Stored data
Segment Open

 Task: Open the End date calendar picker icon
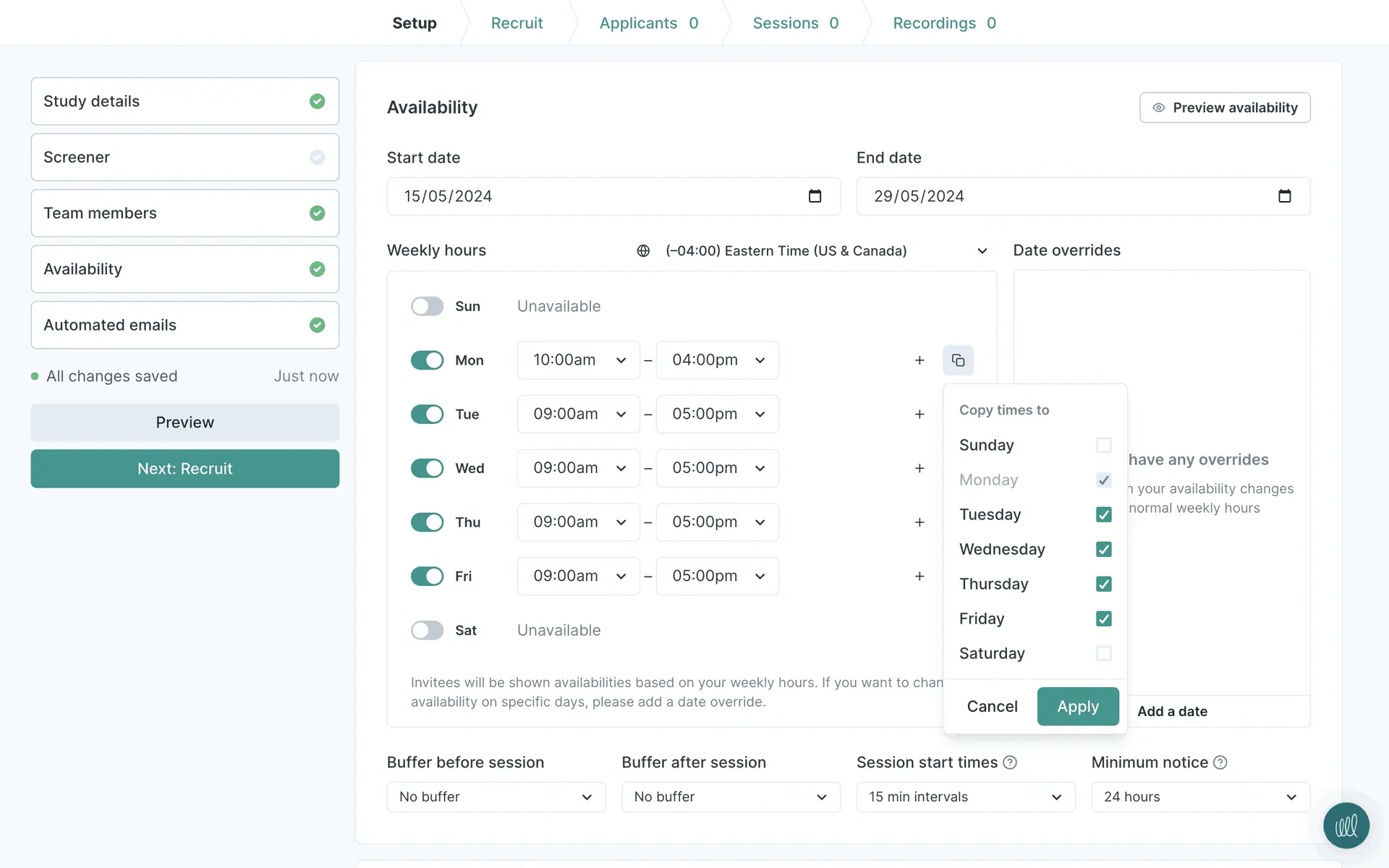1284,196

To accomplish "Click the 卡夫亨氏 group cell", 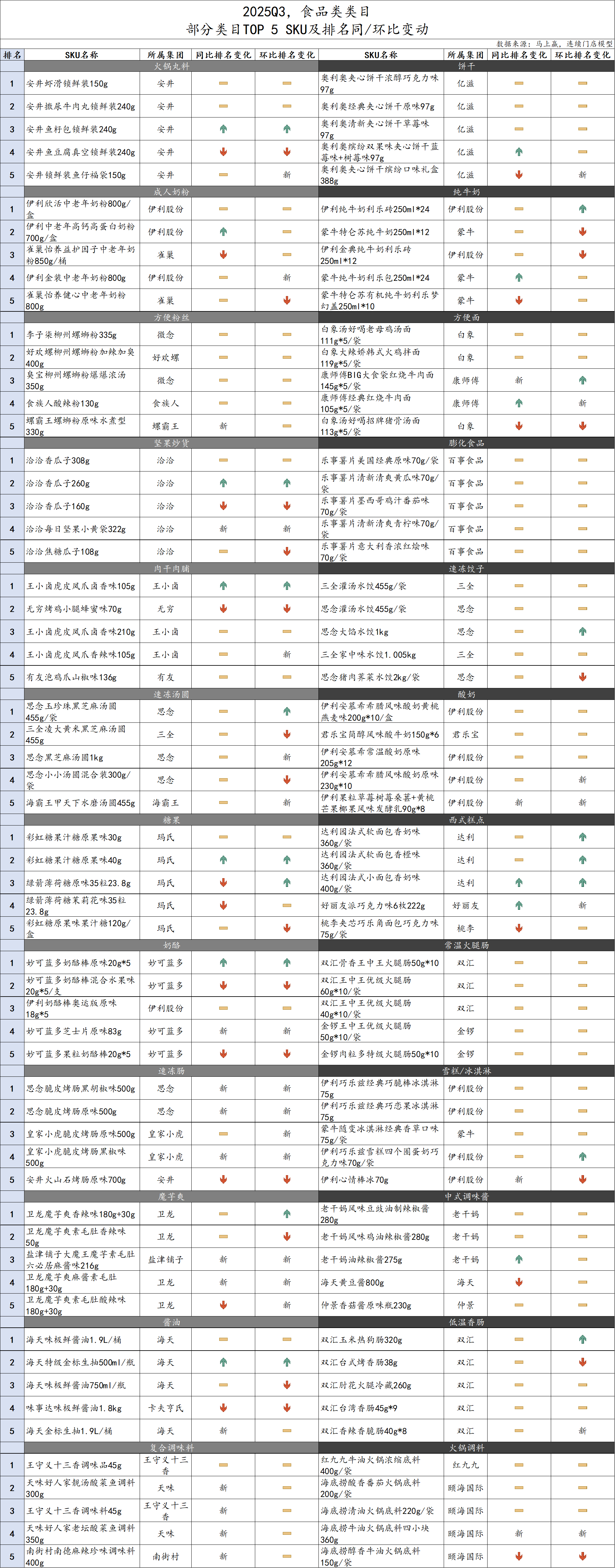I will (165, 1407).
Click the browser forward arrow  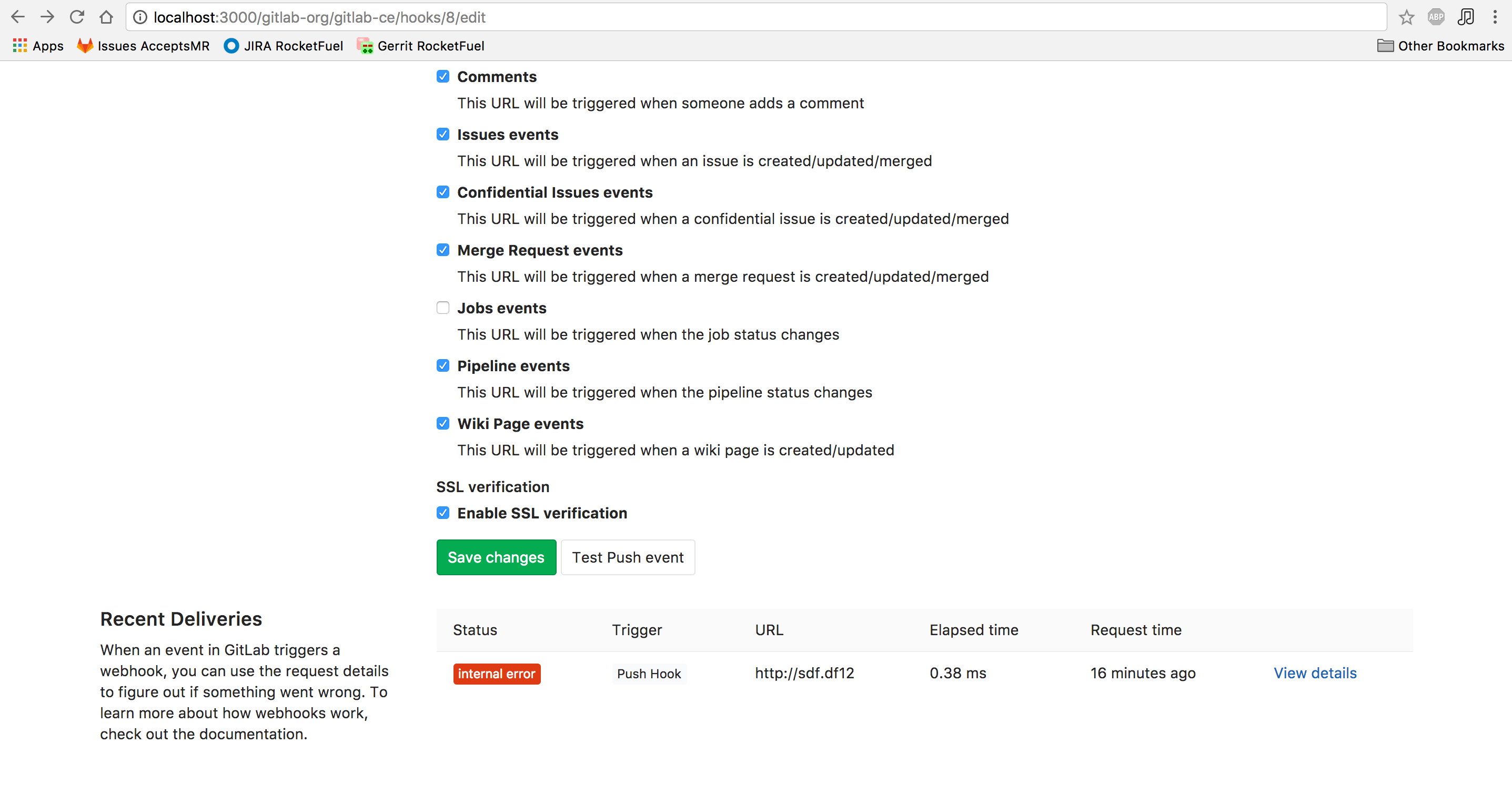coord(47,17)
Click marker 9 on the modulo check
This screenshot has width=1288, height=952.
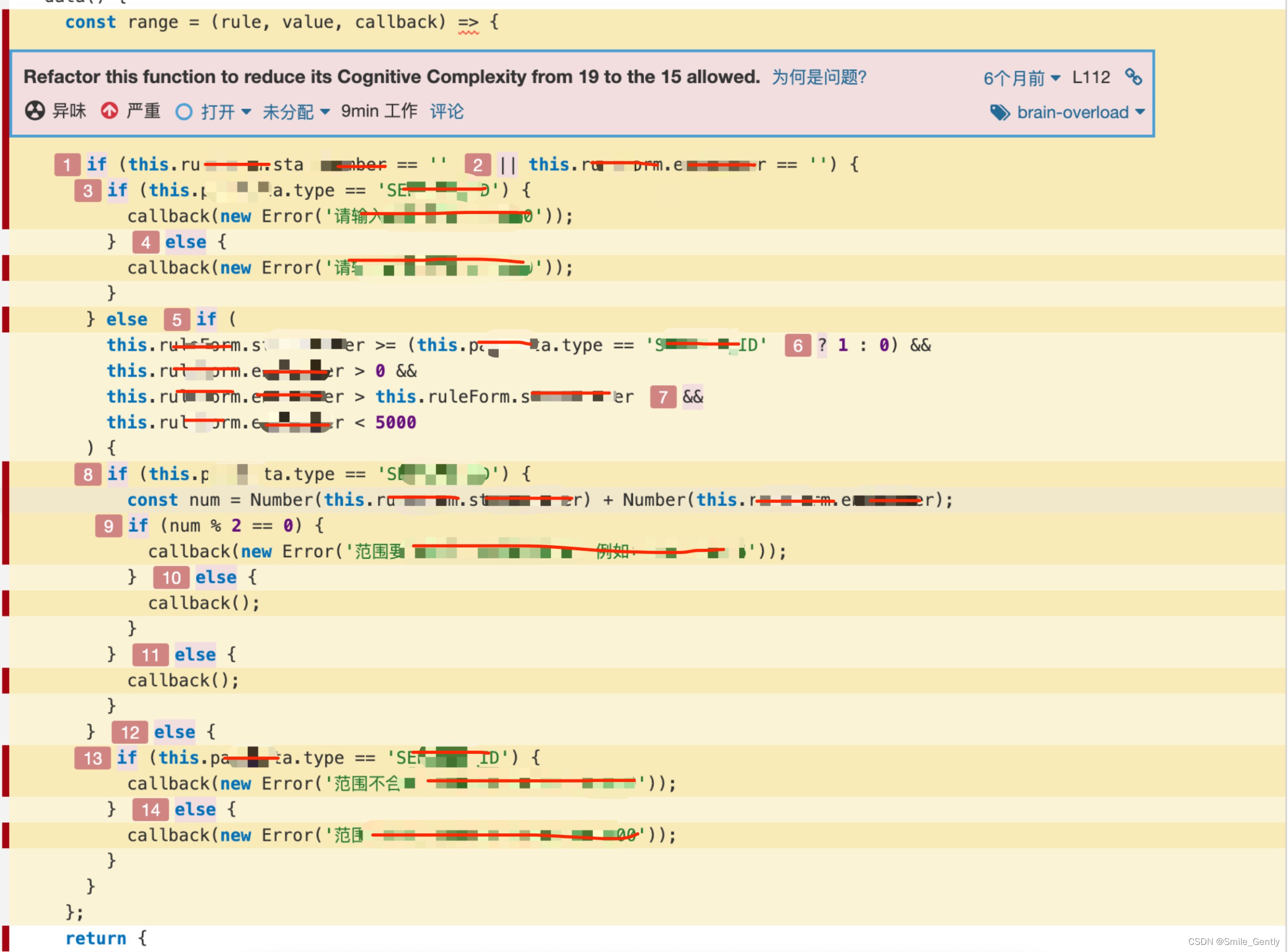(x=108, y=525)
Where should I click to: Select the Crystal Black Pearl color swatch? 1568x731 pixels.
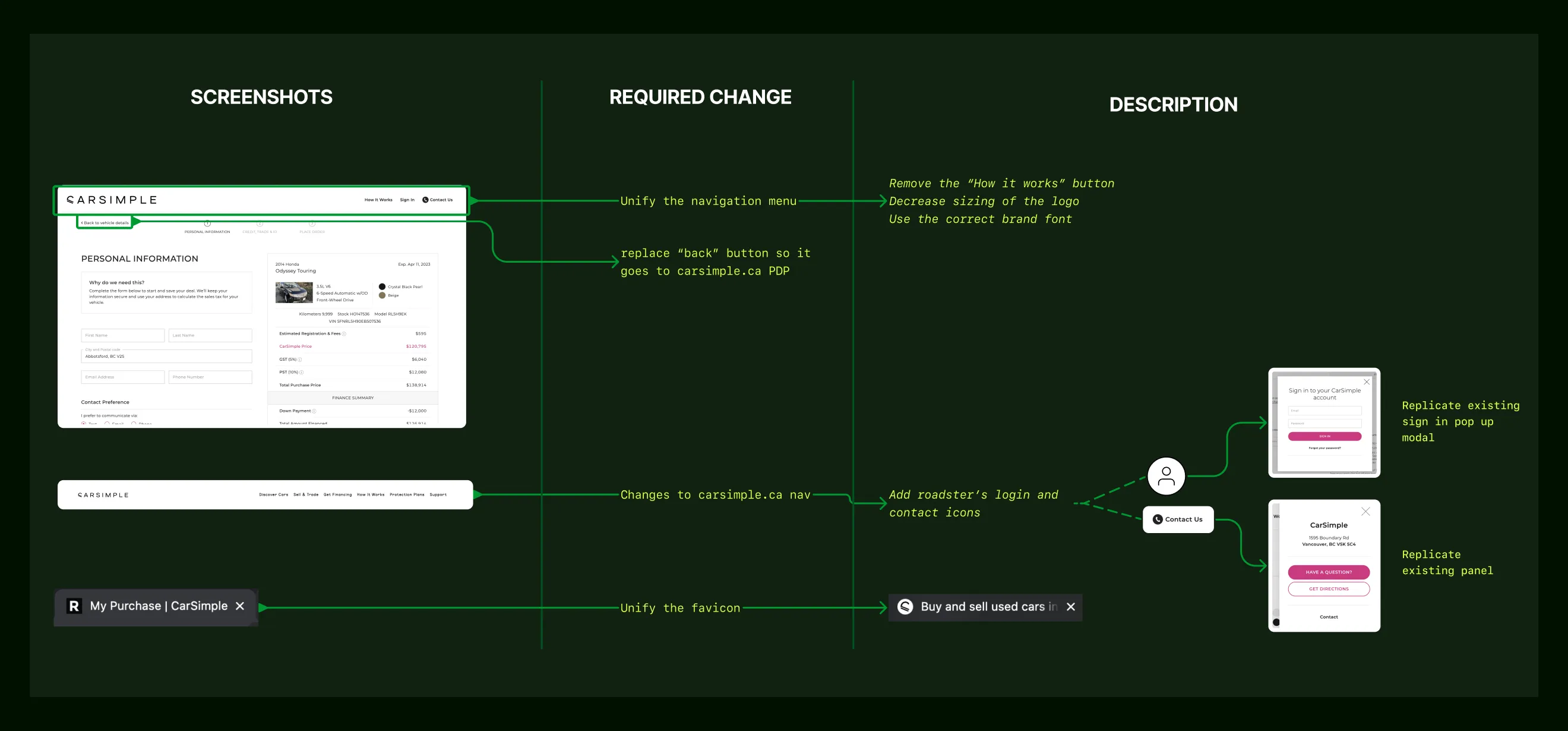(x=382, y=286)
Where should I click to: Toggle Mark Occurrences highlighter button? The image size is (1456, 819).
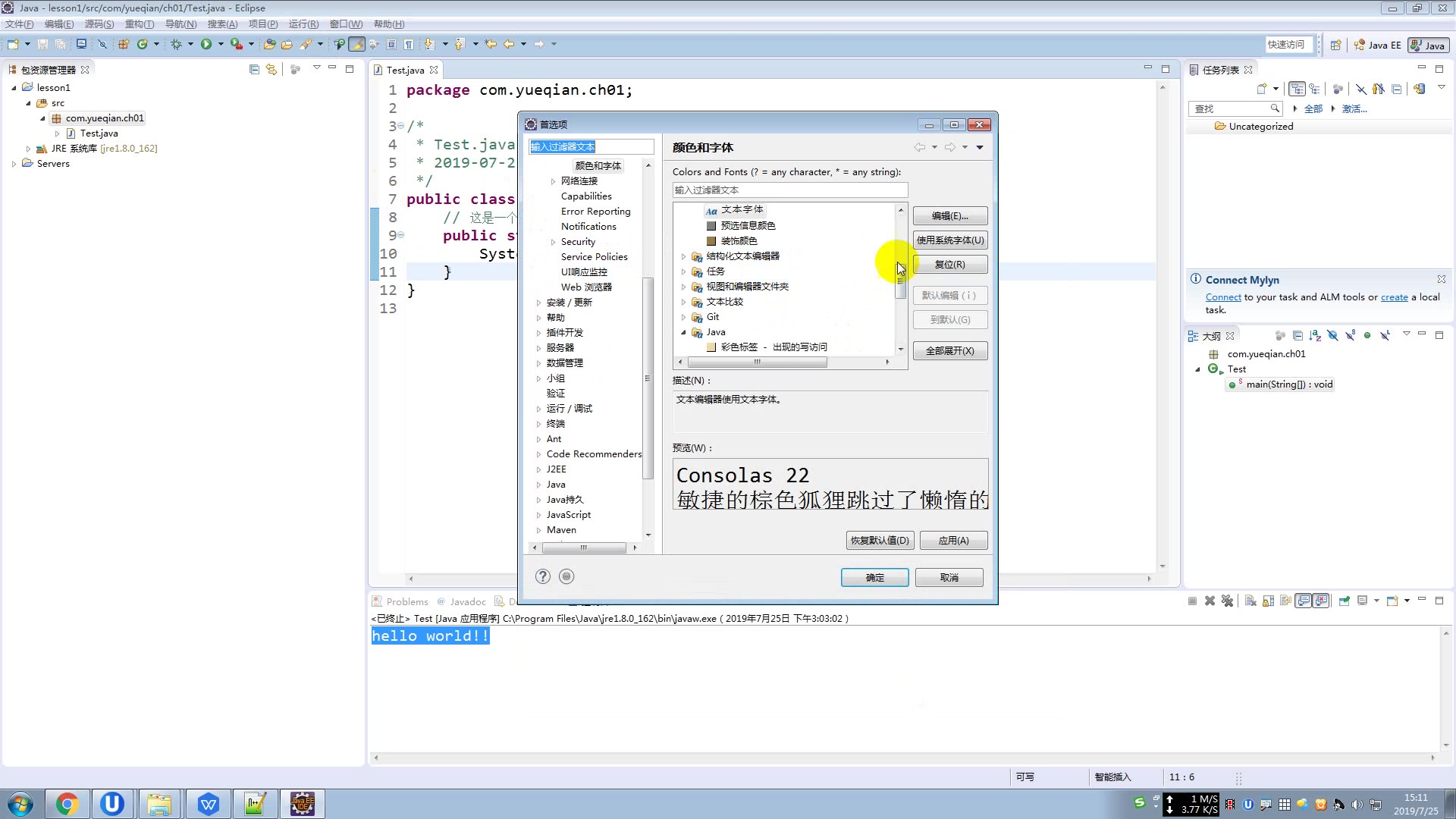pos(356,44)
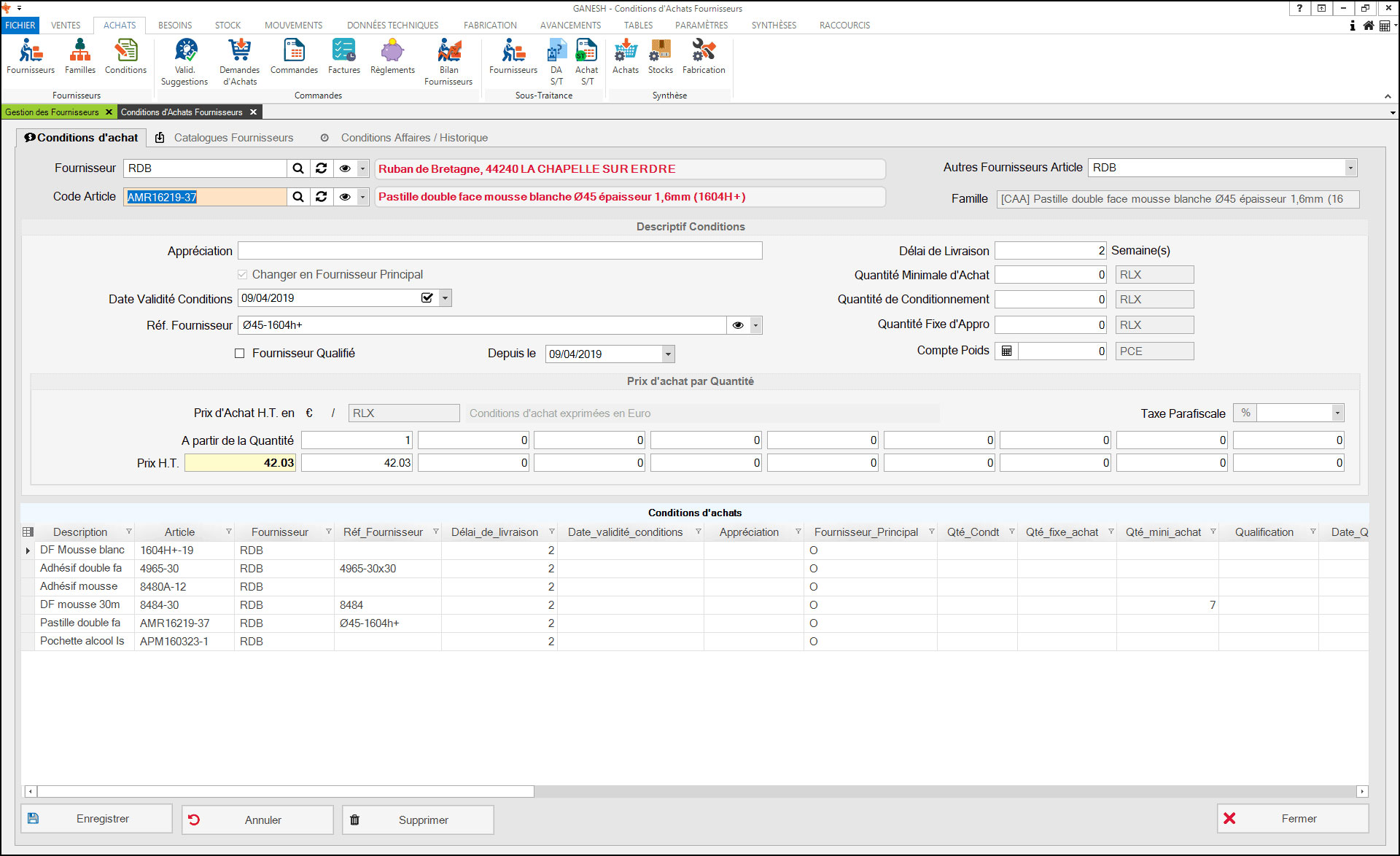Screen dimensions: 1400x856
Task: Open the Familles icon in ribbon
Action: [79, 57]
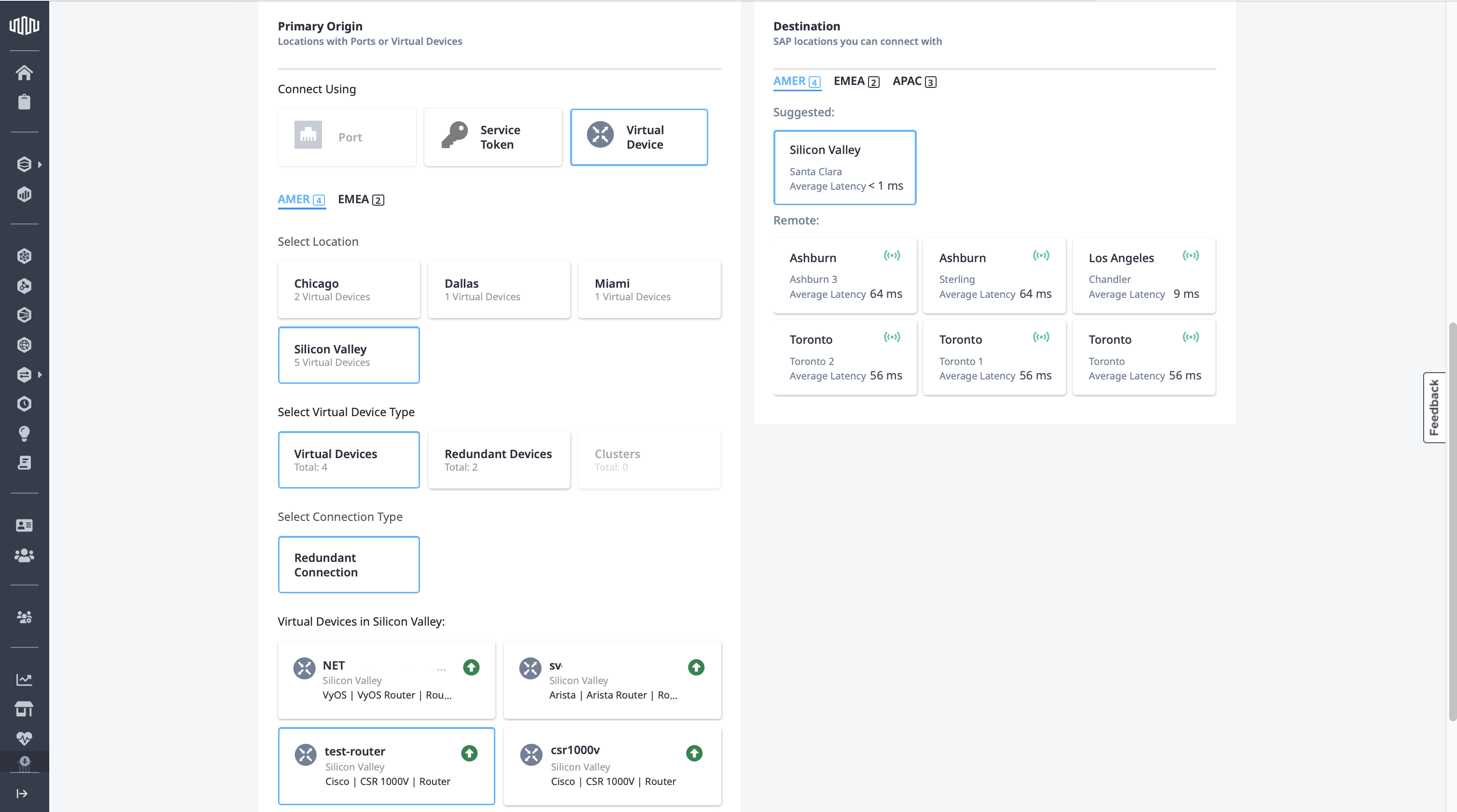Open the heartbeat health icon in sidebar

24,738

Segment Closed

- _Work request_: Starting at the line that contains "Click marker 9 on the modulo check", reproduce exactly and only the lines through the end of the entries above, with the pictures excluded.

- _The answer_:
Click marker 9 on the modulo check
This screenshot has width=1288, height=952.
(x=108, y=525)
Where should I click to: Select the Crystal Black Pearl color swatch? 1568x731 pixels.
(x=382, y=286)
Where should I click to: Toggle Mark Occurrences highlighter button? The image size is (1456, 819).
pos(356,44)
Screen dimensions: 1400x856
Task: Open the Familles icon in ribbon
Action: [79, 57]
Open the heartbeat health icon in sidebar

24,738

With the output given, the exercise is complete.